*Document excerpt*.
'''

Section 22: Kubernetes Internals — Overview
Section Purpose and Scope
This section dissects Kubernetes from the inside out. Rather than covering kubectl commands and YAML syntax, it examines the architectural decisions underlying the control plane, the reconciliation loops that drive the system toward declared state, the network and storage plugin interfaces, and the security mechanisms governing multi-tenant clusters. The focus is on why Kubernetes works the way it does: its design choices, failure modes, and the invariants the system maintains under partial failure.
Prerequisites
- Section 15: Networking (TCP/IP, DNS, load balancing)
- Section 17: Distributed Systems (consensus, leader election, watch mechanisms)
- Section 18: Database Internals (B-trees, WAL — for etcd)
- Section 20: Containers (OCI spec, CRI, container runtimes)
- Section 21: Cloud Infrastructure (cloud provider integration context)
Learning Objectives
- Trace the complete lifecycle of a Pod from
kubectl applyto a running container. - Explain etcd's role and why it is the sole source of truth in a Kubernetes cluster.
- Describe the API server's request handling pipeline including admission controllers.
- Articulate the scheduler's filtering and scoring algorithm.

'''

*Data in this exercise*.

'''

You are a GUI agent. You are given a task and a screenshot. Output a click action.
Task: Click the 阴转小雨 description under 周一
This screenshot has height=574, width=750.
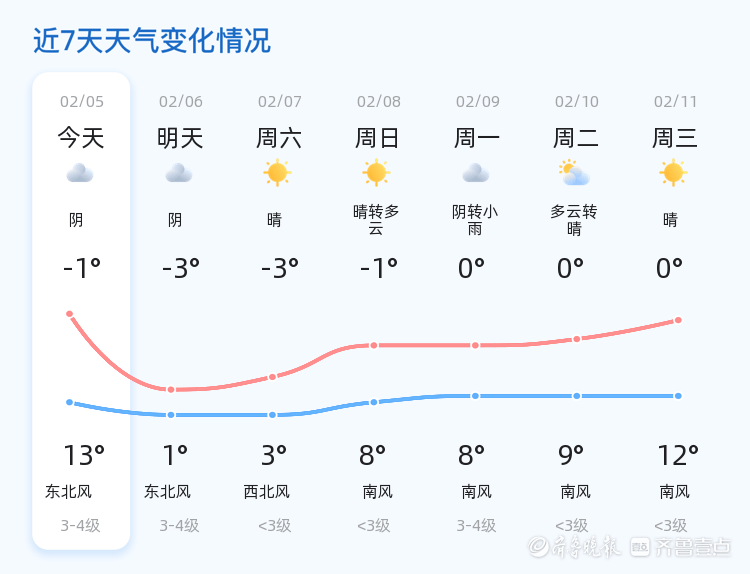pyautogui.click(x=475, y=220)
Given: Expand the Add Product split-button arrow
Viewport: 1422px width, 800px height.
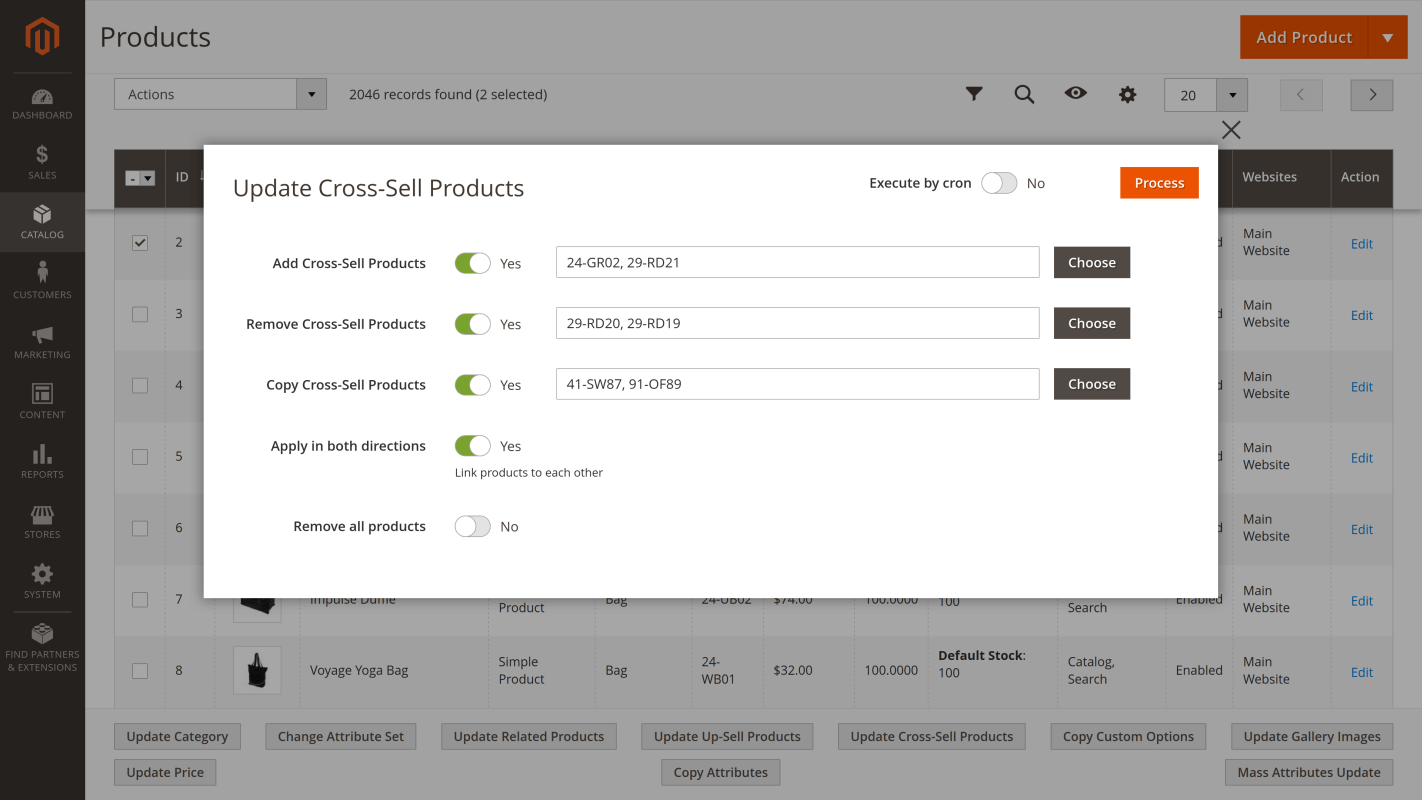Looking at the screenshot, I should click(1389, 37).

'''

*Written tasks*.
(1) Summarize the Kubernetes internals overview in two sentences.
(2) Copy the listing word for word, leaving out the pictures.
The Kubernetes internals overview and the listing are unrelated.

*Set of answers*.
(1) This section examines Kubernetes from the inside: the architecture of the control plane, the reconciliation loops that drive the system toward declared state, the network and storage plugin interfaces, and the security mechanisms of multi-tenant clusters. Its focus is on why Kubernetes works as it does, and it builds on earlier sections on networking, distributed systems, database internals, containers and cloud infrastructure to teach the Pod lifecycle, etcd's role, the API server's request pipeline and the scheduler's filtering and scoring.

(2)
You are a GUI agent. You are given a task and a screenshot. Output a click action.
Task: Click the 阴转小雨 description under 周一
This screenshot has height=574, width=750.
pyautogui.click(x=475, y=220)
Given: Expand the Add Product split-button arrow
Viewport: 1422px width, 800px height.
Looking at the screenshot, I should click(1389, 37).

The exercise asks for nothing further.